313 お渡ししたいものがあるんです!


「あっ! シャルディンさん! こんにちは! よかったぁ、会えて……っ!」


 日曜日の午後、パン屋『コロンヌ』でアルバイト中の俺は、店に入ってきたシャルディンさんの姿に、レジカウンターで喜びの声を上げた。


「あの、渡したいものがあるんです! シャルディンさんがパンを選ばれてる間に取ってきますから! ちょっとだけ待ってください!」


 幸い今はシャルディンさんの他にお客さんはいない。


 俺は厨房のブランさんにひとこと断りを入れると、バックヤードに置いてある鞄から、大切にしまっておいた文化祭の招待状を取ってきた。


 この招待状は、『白鳥の湖』台本を書いてもらうお礼に、シャルディンさんに頼まれていたものだ。


 本当は、とっくに招待状はできていたんだけど、俺がシャルディンさんの住所を知らないせいで、送ることができてなかったんだよな……。


 文化祭の準備が始まって以降は、コロンヌのバイトも土日だけに減らしてもらってたし……。


 シャルディンさんと会える機会が、ほんとなくて、この土日で会えなかったら、最悪、ブランさんに頼んで渡してもらうことも考えてたんだよな。
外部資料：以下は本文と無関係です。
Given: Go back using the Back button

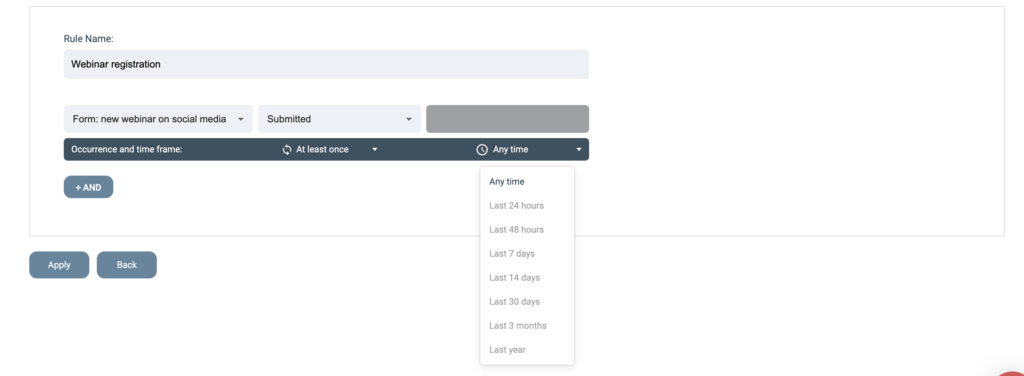Looking at the screenshot, I should point(127,265).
もう次の週末には文化祭本番が迫ってるし。


 会うことができて本当によかったぜ。


「これ、文化祭の招待状です! お渡しするのが遅くなって、本当にすみませんでした」


 パンを選び終わってレジの前で待ってくれていたシャルディンさんに、深々と頭を撫でて詫びながら、招待状を差し出す。


「こちらこそ、手間をかけさせてしまって申し訳なかったね。ありがとう、いただくよ」


 招待状を受け取ったシャルディンが嬉しそうに声を弾ませる。


 いつも紳士で穏やかなシャルディンさんが、手放しで喜ぶ姿は珍しい。よっぽど文化祭が気になってたんだろうか。


「ちゃんと二枚入っていると思いますけれど、念のため確認しておいてくださいね」

 レジ打ちをしながらシャルディンさんに頼む。


「ああ、大丈夫。ちゃんと二枚入っているよ」


 封筒の中身を確認したシャルディンさんが、丁寧に封筒を鞄に入れ、代わりに財布を取り出す。


「前に、黒鳥オディール演技で悩んでいたけれど……。劇の練習は順調に進んでいるのかい?」


「はいっ! アリーシャさんとシャルディンさんのおかげです! その節は、相談に乗っていただいて、本当にありがとうございました!」


 もう一度、深々と頭を下げる。


「いや、わたしとアリーシャは少しアドバイスをしただけだよ。順調に進んでいるのだとしたら、ハルシエルちゃんの努力のおかげに他ならないよ。頑張っているんだね」


 お世辞なんかじゃなく、努力を認めてくれるシャルディンさんの言葉に、じん、と胸の奥が熱くなる。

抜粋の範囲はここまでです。